Cultic Studies Journal
from Abusive Groups
Manipulation and Society
Cultic Studies Journal
Psychological Manipulation and Society
Vol. 10, No. 2 -- 1993
- Recovery from Abusive Groups
Ford. AFF, Bonita Springs, FL, 1993, 106 pages, paperback.
Reviewer: Lee Anne Pellegrini, M.S.W. Intern
Author Wendy Ford has straightforwardly and thoughtfully
presented her understanding of recovery issues from a personal perspective of having
participated in an abusive group and from a well-studied psychological and sociological
perspective. Her articulation is concise, yet encompasses a range of emotions and
perceptions regarding the seemingly never-ending adjustment process to postcult life.
Throughout the pages of the book, the author's honesty
and insight concerning difficult and complex issues are apparent, together with the
evidence of her personal travels along the road of recovery and renewal. This is a
handbook for every former member and their families who choose to be informed about mind
control and therefore aid in combatting the growing problem of psychological abuse by
destructive cults. This open and challenging review of the recovery process helps the
reader begin to address some very complex and emotionally loaded issues. It is a road map
for those of us who need to reintegrate our lives after the trauma of separation from such
an intense experience and the realization of having been subjected to such an extensive
level of deceit.
Ms. Ford clearly allows for the perspective of the
individual survivor as well as the family. Her approach to the recovery process gives
attention to the systems one is connected to: the family and our culture. She boldly
addresses the challenges ex-cult members face in evaluating the cultic experience and
learning about the world around them. Her tools for reality checking and for developing
critical thinking skills help deal with several residual effects experienced by those who
had a mind- control experience. The author also addresses the varying emotions former
members will confront and learn about in a whole new way as free human beings.

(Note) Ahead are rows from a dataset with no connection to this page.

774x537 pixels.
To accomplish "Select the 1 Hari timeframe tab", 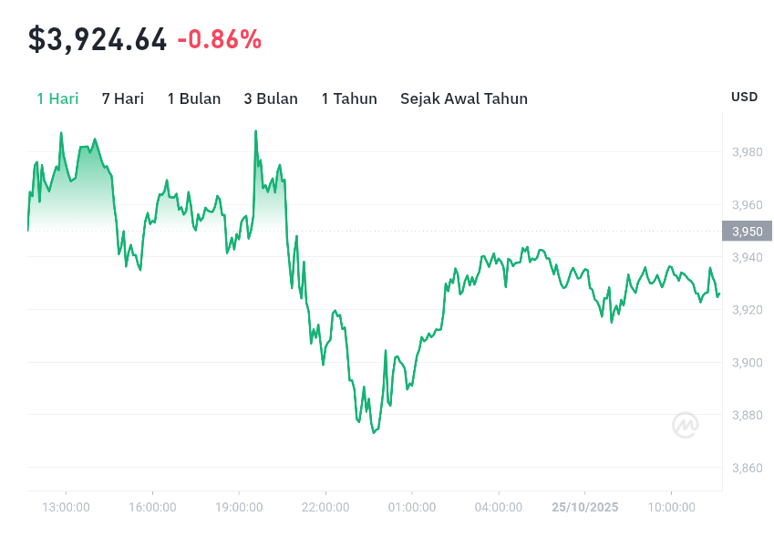I will pyautogui.click(x=57, y=98).
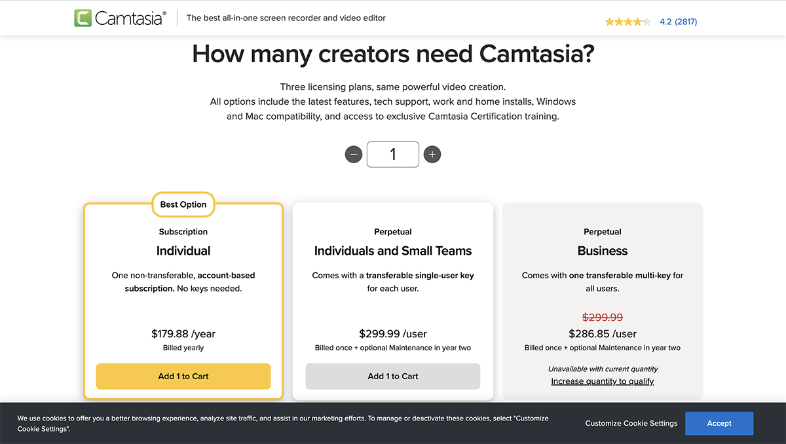The image size is (786, 444).
Task: Click the last gray rating star
Action: 646,21
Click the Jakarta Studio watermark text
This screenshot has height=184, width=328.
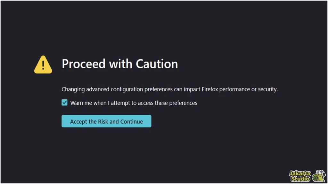click(x=300, y=176)
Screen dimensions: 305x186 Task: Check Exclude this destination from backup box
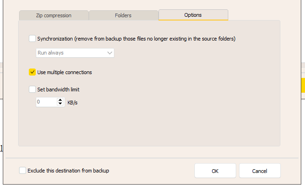click(x=23, y=171)
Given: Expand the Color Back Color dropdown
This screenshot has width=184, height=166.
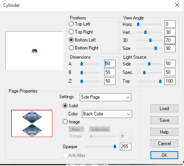Looking at the screenshot, I should click(x=107, y=114).
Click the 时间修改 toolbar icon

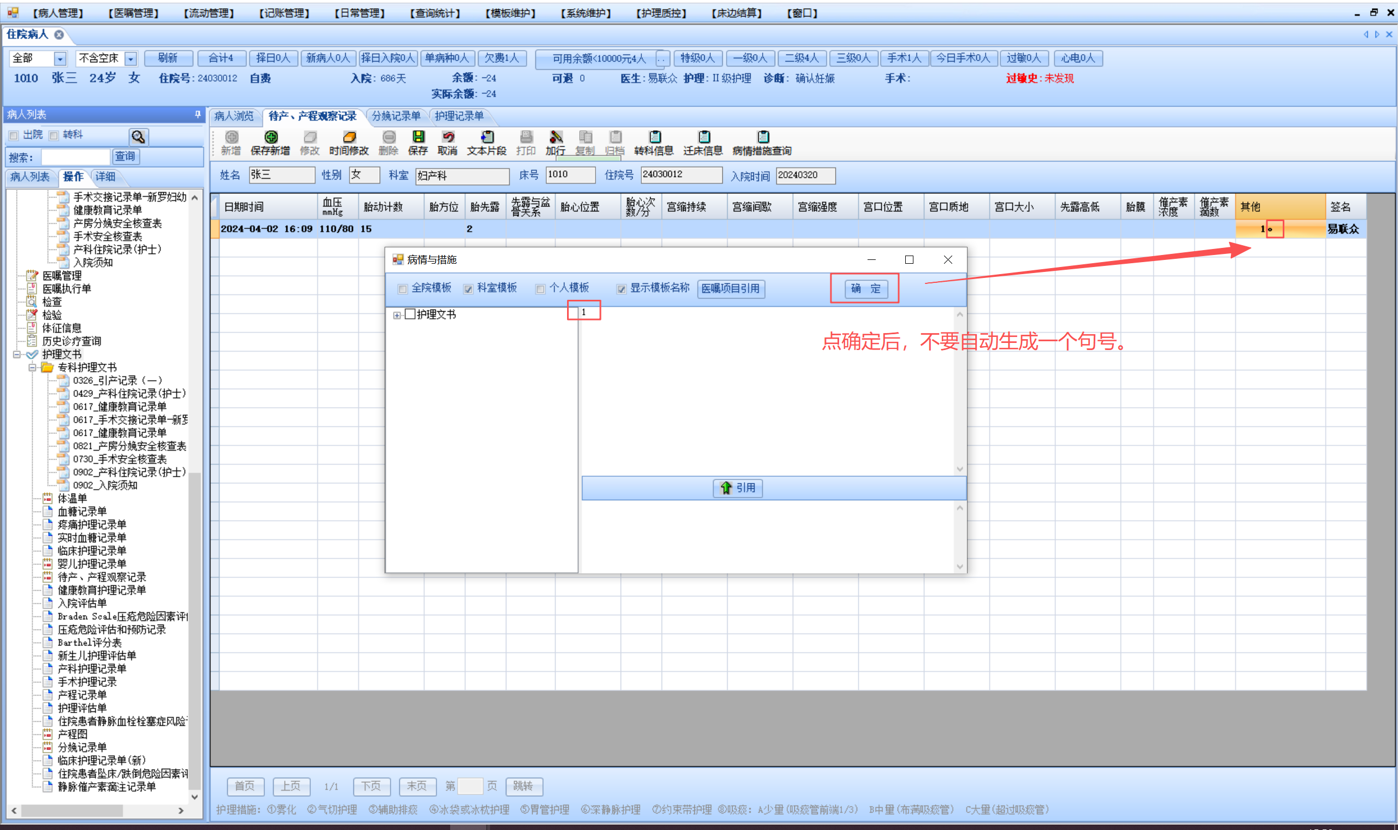point(349,138)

In this book the former member is given permission to
heal and recover from what is properly referred to as a trauma. The recovery process from
high-demand abusive groups is multifaceted and contains the seed for renewal, if former
members are patient and compassionate with themselves. Each page has hope peeking through;
this book speaks to former members' need to know that there is life after what they once
thought was the "truth."
In addition, Ms. Ford addresses the needs and struggles
of the victim's family and loved ones. In the process of recovering from trauma,
the former member is challenged to review every life connection. Much attention is focused
on family of origin and the strengths and weaknesses that impacted the cult member's
coping strategies and initial vulnerability to the cult. Having the family members'
support and willingness to discuss family issues can be helpful in assisting the entire
family to regain an equilibrium. This handbook also offers practical suggestions in
facilitating both personal and familial healing.
As stated on page 1, recovery takes time, discipline, and
courage. The road to renewal and reintegration takes many forms, but persistence is the
main ingredient. Recovery
from Abusive Groups speaks directly to those hurting and confused,
and gives assurance, direction, and insight regarding a wide spectrum of life issues that
former members are challenged to confront. This book is refreshing and inspiring, and
expresses the strength and wisdom of one who has survived and thrived. By including
thorough and thought-provoking study questions and a bibliography that has personally
inspired and assisted her throughout her journey, Ms. Ford has remained true to her
constant reminder to "Do your homework!"
My recommendation comes with the true bias of a friend
who has been fortunate to know Wendy since a year after I left the same group she was in.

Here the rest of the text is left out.